Friday, August 14, 2020

You Saw Me In My Old Movie

Back when I was an actor.

Granted, I was typecast early as a monster.  But I told myself, "Monsters are like the romantic leads of monster movies."  & everyone wanted at least one tooth of mine, & I could grow them back, so I gave them away.

"You gave away all your teeth?" you asked me.  I would've smiled at you, but they hadn't grown back yet.  & my grin is, well, monstrous.

Let me tell you about the movie you saw: it was filmed not in a lake, but on a movie set.  There was a giant pool, about twenty feet deep, which was filled with very cold water.  One of the production assistants warned me that many, many famous actors who had done movies there had quite possibly urinated in that pool.  "Don't they change the water?" I asked & she laughed at me.

In those days I had an almost religious aversion to swimming.  Swimming & advertisements.  Somehow they went together in my head, like asthma & smoking, or corduroys & tattoos.  In my monster wetsuit, I almost drowned so many times the insurance people yelled at the producers who in turn fired the director, who called me later that night in drunken tears telling me he no longer had the will to live.
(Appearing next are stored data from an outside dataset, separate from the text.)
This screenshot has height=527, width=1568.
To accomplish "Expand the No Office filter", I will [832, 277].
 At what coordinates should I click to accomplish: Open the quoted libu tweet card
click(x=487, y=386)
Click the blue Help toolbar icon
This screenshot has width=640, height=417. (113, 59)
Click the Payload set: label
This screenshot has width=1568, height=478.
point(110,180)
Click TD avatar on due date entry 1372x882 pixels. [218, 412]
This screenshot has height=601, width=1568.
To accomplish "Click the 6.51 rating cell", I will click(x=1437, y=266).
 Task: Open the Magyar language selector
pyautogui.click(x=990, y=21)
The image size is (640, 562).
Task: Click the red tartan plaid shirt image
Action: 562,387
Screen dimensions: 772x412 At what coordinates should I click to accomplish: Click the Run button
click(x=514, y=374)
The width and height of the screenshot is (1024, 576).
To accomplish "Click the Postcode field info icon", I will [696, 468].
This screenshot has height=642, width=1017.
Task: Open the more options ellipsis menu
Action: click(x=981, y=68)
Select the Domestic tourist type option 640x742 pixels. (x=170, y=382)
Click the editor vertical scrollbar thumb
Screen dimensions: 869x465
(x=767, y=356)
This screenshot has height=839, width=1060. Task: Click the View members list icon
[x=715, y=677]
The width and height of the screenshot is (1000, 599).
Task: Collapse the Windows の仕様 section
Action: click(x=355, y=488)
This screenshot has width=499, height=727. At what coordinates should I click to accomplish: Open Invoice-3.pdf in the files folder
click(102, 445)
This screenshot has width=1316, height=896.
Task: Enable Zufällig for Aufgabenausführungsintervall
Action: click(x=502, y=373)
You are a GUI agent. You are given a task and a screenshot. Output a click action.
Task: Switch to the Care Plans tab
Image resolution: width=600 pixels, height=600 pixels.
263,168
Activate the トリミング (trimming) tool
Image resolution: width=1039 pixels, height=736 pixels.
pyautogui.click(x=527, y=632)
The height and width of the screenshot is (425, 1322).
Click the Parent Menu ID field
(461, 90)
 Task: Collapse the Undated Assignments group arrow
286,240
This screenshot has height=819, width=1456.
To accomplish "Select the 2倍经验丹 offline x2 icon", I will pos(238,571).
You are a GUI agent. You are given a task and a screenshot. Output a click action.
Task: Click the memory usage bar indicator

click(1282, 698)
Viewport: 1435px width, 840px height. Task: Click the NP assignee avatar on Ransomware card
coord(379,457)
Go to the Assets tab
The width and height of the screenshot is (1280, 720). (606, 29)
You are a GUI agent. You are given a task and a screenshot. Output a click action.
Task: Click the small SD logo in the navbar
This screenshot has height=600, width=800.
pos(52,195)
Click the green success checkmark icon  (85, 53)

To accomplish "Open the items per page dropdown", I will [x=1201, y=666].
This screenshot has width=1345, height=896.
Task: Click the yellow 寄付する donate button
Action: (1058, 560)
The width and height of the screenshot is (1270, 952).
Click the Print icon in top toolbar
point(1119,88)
Could I have fought for a better film?  You said you were mildly amused by it, & people can't say that about every film.  This was in the days before CGI, mind you.  Possibly in the days before make-up, although don't quote me on that.  Was there a green screen?  I remember everyone getting gift bags with squeaky rubber duckies in them, as if the giant pool where many actors (myself, now, included) went "number one" in was actually a mammoth bathtub.  The gift bag did not, unfortunately, contain soap & a scrub brush.

Were you interviewing me for a magazine article?  Or for a job?  These days I am not entirely sure where I am, where I'm going, & nor why I'm there.  It's like my mother used to say, "The teeth will one day get slower in the growing back, & may one day never grow back at all."  One cold winter evening I spent on the internet once seeing where my teeth had ended up.  Some - it turns out - didn't even seem to come from a monster at all!

Anyway, I occasionally go to those shows where I sign pictures of myself for a few bucks & get my picture taken with people who claim to be my fans.  They sometimes dress up as me from some movie or another.  Some of them seem to be versions of me I lost along the way, or have emerged from an alternate reality by falling through a hole in the universe.  Some seem like friends, others like nurses carrying me from one giant white machine to another - "more tests!" they say cheerfully.  I sign whatever they put in front of me.

One more thing about the movie you saw: I don't believe I was actually in it.  It's hard to tell, because of the mask the monster wore, but you'd think I'd recognize my own body, even covered in a monster wetsuit.  It just doesn't seem like my body, you know?  & I've lived with that for my entire life.

You didn't stay long, which is fine.  I was actually just about ready to smile wide - a mouth full of new teeth! - when you left.  I saw you take a bus to an airplane which flew to a boat.  Did the harbor look like a giant pool in a movie studio with water unchanged for decades?  Naw, it was too small.  The world, it turns out, is much smaller than a movie studio, which, truth be told, goes on forever.

They've invited me to a retrospective of my works, & I'm ashamed to admit I'm not in any of them.  There's free food, & a hotel room, & perhaps a panel I must sit on with other old people like myself.  I have started to lie - did I tell you? - I've started to just say the first thing that pops into my head about the movies they think I've made.  A story here about a helicopter which refused to sing.  A story there about the ingenue who chewed tobacco (she's no longer with us, she can't complain or disagree).  Another story about getting rabies from rabbits while in a massive meadow.  Or were they extras dressed up as rabbits?  The audience laughs & laughs.

There was also that one time I thought I saw you in the back of one of these film festivals.  My eyesight is not so good, & earlier that day I'd given away my very last tooth to a fan who was a quarter my age.  I would have wanted to give it to you, had I known you were there.  Then I would've confessed to being a fraud, but I suspect you already knew.

Anyway, that wasn't me in the monster movie.  I was just the monster the movie reminded you of.